Why is the second derivative of the probability distribution function in this case not valid probability density function? I am asked to find the covariance of $X$ and $Z=min(X,Y)$, where $X$ has exponential distribution $\epsilon(2)$, $Y$ has exponential distribution $\epsilon(3)$ and $X$ and $Y$ are independent. I am trying to find $E(XZ)$. To do this I calculate $$F_{X,Z} (x,z) = p \{X \leq x, Z \leq z \} = p\{X \leq x  \} = 1 - e^{-2x}$$, in case $x \leq z$ and  $$F_{X,Z} (x,z) = p\{ X \leq z\} + p\{z<X\leq x, Z \leq z \} = (1 - e^{-2z}) + (1 - e^{-2x} - 1 + e^{-2z})(1 - e^{-3z}) = 1 - e^{-2x} - e^{-5z} 
 +e^{-2x -3z}$$, otherwise.
So density function is $F_{X,Z}$ derivated with respect to $x$ and $z$:
$$f_{X,Z}(x,z) = 6e^{-3z-2x}$$ when $x > z$, and $0$ otherwise.
But when I integrate this:
$$\int_{0}^{+\infty} \int_{0}^{x} 6 e^{-3z-2x} dzdx = \frac{3}{5}$$
I don't get 1. Why ?
 A: There is no joint density of $(X,Z)$ (with respect to Lebesgue measure) because $$P(X=Z)=P(X=\min(X,Y))=P(X<Y)>0$$
And we know that Lebesgue measure (or area) of the set $\{(x,z):x=z\}$ is $0$.
In other words, $(X,Z)$ is not absolutely continuous. Joint distribution function of $(X,Z)$ exists of course, but you don't get a density function by differentiating the distribution function.
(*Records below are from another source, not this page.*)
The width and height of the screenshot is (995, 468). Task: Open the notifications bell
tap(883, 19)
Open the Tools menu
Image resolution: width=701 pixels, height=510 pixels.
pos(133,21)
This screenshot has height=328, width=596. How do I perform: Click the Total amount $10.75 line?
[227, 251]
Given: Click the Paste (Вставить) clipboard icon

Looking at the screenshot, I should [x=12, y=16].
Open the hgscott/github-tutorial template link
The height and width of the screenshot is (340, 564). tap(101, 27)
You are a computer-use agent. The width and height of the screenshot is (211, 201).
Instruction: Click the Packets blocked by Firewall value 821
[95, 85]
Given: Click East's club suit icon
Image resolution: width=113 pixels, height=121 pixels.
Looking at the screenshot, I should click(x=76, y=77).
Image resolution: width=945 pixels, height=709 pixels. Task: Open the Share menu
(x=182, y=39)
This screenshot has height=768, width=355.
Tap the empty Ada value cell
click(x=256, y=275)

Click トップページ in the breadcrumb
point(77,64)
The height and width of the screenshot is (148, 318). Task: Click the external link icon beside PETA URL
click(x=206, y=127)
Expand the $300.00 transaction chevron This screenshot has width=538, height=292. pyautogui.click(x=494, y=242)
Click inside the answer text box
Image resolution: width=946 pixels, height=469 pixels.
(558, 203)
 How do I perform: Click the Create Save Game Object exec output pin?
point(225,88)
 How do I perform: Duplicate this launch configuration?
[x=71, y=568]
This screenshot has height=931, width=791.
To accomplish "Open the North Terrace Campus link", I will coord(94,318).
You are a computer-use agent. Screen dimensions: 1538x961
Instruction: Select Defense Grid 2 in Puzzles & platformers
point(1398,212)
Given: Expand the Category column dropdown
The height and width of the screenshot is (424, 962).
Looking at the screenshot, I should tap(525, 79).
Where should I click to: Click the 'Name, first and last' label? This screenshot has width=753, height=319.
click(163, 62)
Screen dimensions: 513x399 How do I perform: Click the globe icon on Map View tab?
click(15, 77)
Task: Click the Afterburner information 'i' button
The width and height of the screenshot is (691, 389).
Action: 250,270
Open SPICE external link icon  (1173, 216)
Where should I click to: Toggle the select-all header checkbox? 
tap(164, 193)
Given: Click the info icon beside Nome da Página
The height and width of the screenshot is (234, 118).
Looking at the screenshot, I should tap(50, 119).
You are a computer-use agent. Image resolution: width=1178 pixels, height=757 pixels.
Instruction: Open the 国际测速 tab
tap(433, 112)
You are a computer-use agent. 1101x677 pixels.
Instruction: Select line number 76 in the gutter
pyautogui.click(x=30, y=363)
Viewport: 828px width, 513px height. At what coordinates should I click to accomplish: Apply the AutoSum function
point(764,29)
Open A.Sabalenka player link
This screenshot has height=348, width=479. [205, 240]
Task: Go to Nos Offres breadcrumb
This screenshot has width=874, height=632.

Now using an indicator function $I$, one can write
$$Z=\min(X,Y)=XI_{X<Y}+YI_{X>Y}$$
Therefore,
$$E(XZ)=E(X^2I_{X<Y})+E(XYI_{X>Y})$$
So, if $f_{X,Y}$ is the joint density of $(X,Y)$, both expectations above can be found using this theorem:
$$E(X^2I_{X<Y})=\iint_{x<y} x^2 f_{X,Y}(x,y)\,\mathrm{d}x\,\mathrm{d}y$$
$$E(XYI_{X>Y})=\iint_{x>y} xy \,f_{X,Y}(x,y)\,\mathrm{d}x\,\mathrm{d}y$$
A: $(X,Z)$ is not jointly continuously distributed, so one cannot obtain its density by pointwise differentiation of its CDF. The actual source of the error is that $F$ is not even differentiable at a point $(x,x)$ with $x>0$. You can see this by looking at the directional derivatives, e.g. comparing the unnormalized directional derivative in the directions $(1,0),(0,1)$ and $(1,1)$. The first two should add up to the third if $F$ were differentiable, but they don't.